In this section, SVM refers to an SVM with the File Anti-Virus component installed.
An SVM with the File Anti-Virus component installed protects virtual machines on the VMware ESXi hypervisor. Kaspersky Security starts protecting virtual machines only after you have enabled protection by using a policy.
If the application is not activated or the application databases are missing on SVMs, Kaspersky Security does not protect the virtual machines.
Kaspersky Security protects only powered on virtual machines that meet all the conditions for virtual machine protection.
When a user or program attempts to access a virtual machine file, Kaspersky Security scans this file.
Kaspersky Security then performs the action that is specified in the protection profile of the virtual machine; for example, it disinfects or blocks the file.
If an application that collects information and sends it to be processed is installed on a virtual machine, Kaspersky Security may classify this application as malware.
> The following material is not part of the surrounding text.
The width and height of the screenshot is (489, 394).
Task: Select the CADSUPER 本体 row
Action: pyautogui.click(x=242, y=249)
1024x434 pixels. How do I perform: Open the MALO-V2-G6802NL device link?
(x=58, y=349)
To avoid this, you can exclude the application from protection. The list of exclusions is configured in the protection profile settings.
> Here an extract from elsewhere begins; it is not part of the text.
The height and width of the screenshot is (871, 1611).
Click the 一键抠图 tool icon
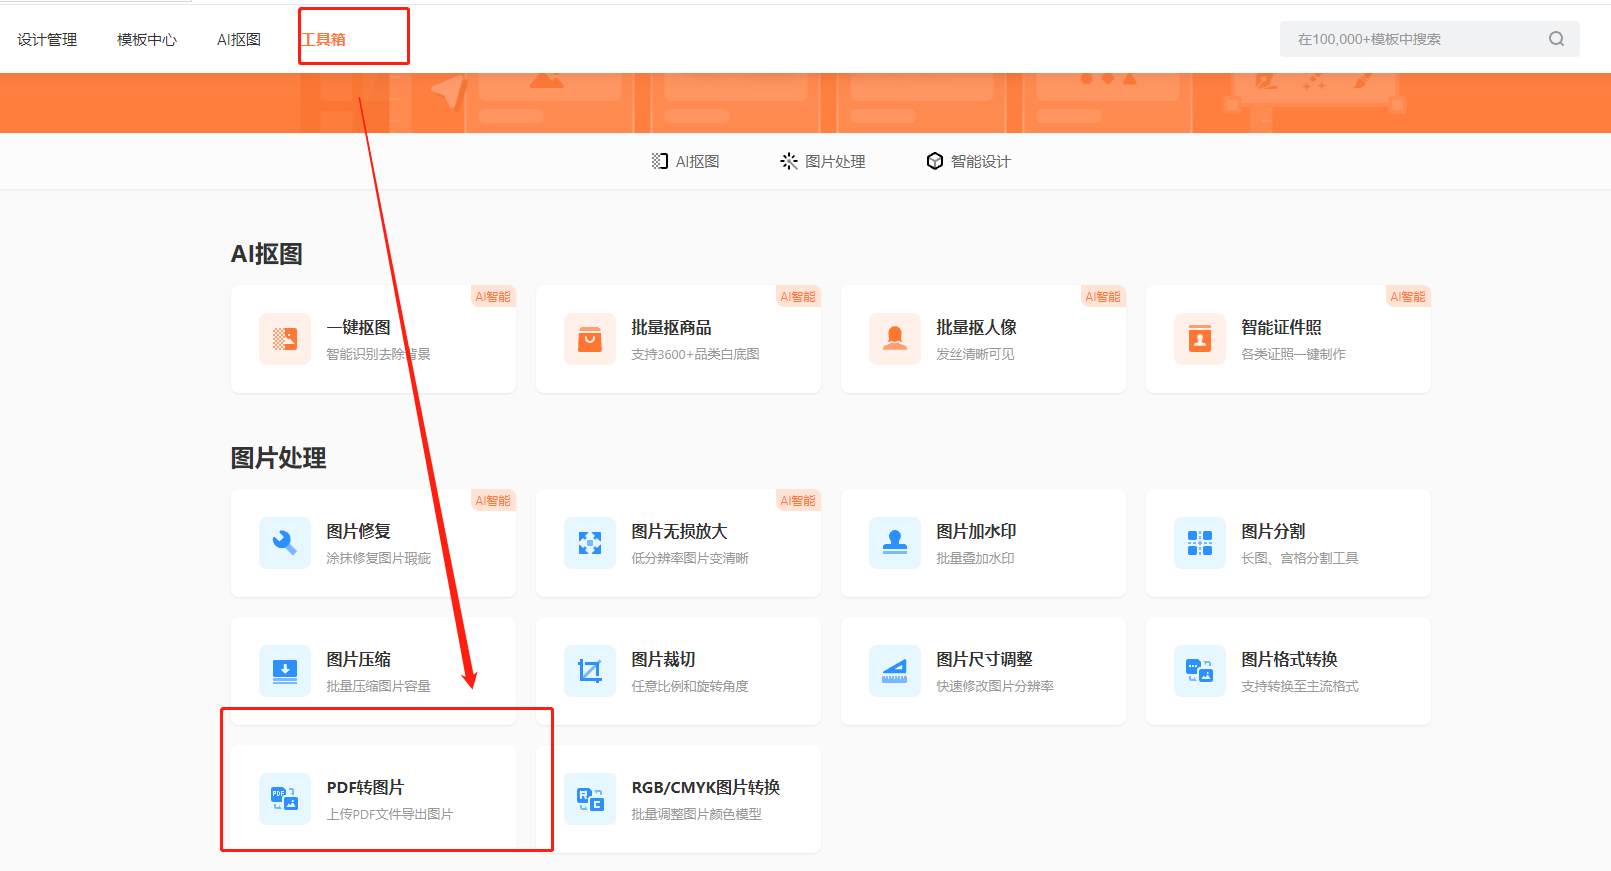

Signature and heuristic analysis is used during protection of virtual machines. Signature analysis uses Kaspersky Security databases that contain information about known threats and ways to neutralize them. Protection that uses signature analysis provides a minimally acceptable security level. In accordance with the recommendations of Kaspersky Lab experts, this method is always enabled.
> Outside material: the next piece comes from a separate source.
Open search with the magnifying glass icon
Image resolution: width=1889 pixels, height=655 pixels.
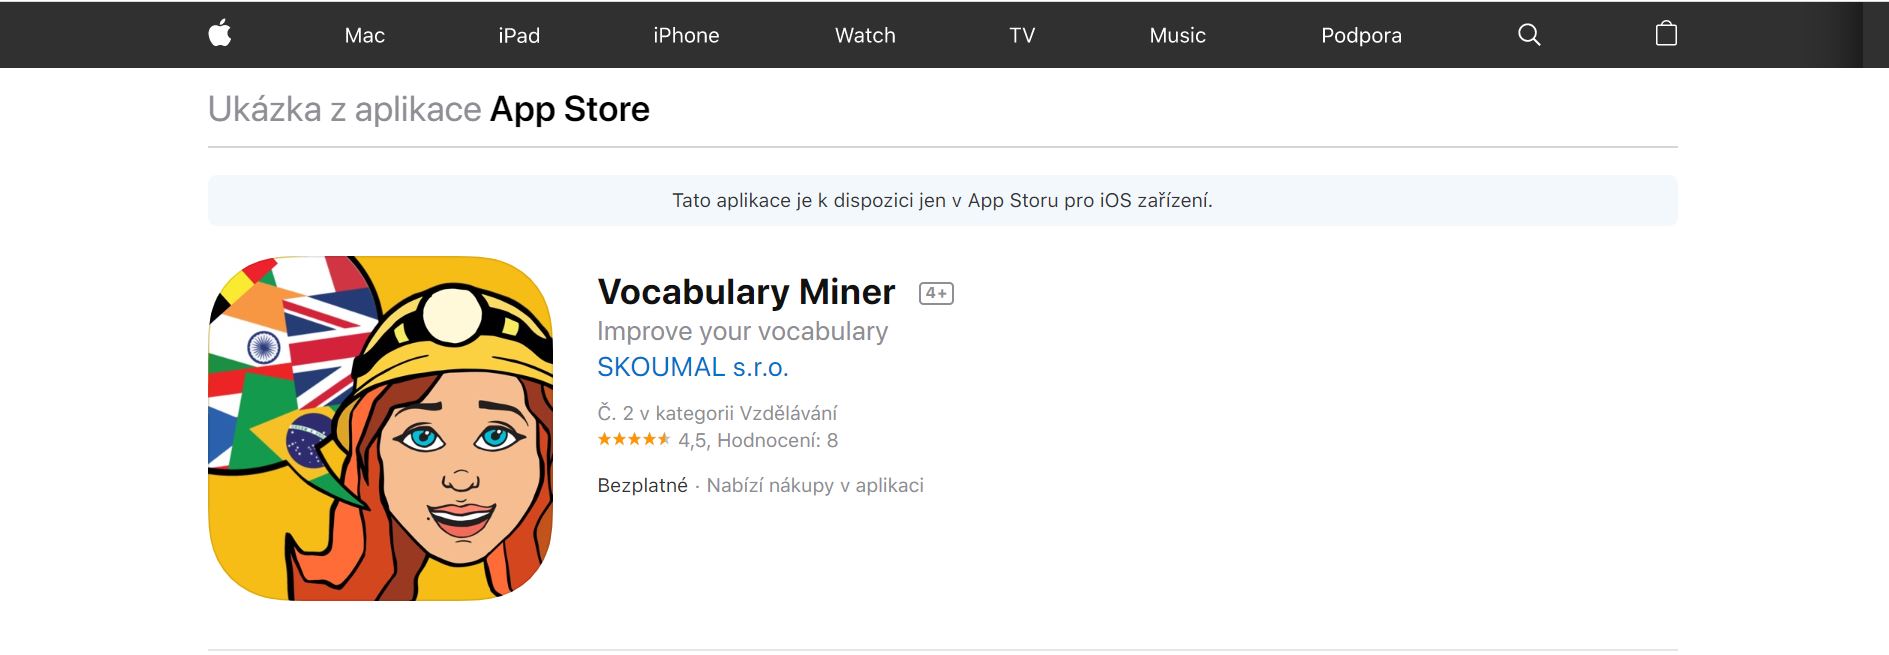click(1529, 35)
Heuristic analysis is a technology designed for detecting threats that cannot be detected with the aid of Kaspersky Lab application databases. Heuristic analysis detects files that could be infected with malware for which there are not yet any database signatures or infected with a new variety of a known virus. Files in which a threat is detected during heuristic analysis are marked as Infected.
The heuristic analysis level depends on the selected security level:
Information about all events that occur during protection of virtual machines is logged in a report.
You are advised to regularly view the list of files blocked in the course of virtual machine protection and manage them. For example, you can save file copies to a location that is inaccessible to a virtual machine user or delete the files. You can view the details of blocked files in the threats report or by filtering events by the File blocked event (please refer to the Kaspersky Security Center documentation).
To gain access to files that were blocked as a result of virtual machine protection, you must exclude these files from protection in the settings of the profile assigned to the virtual machines, or temporarily disable the protection of these virtual machines.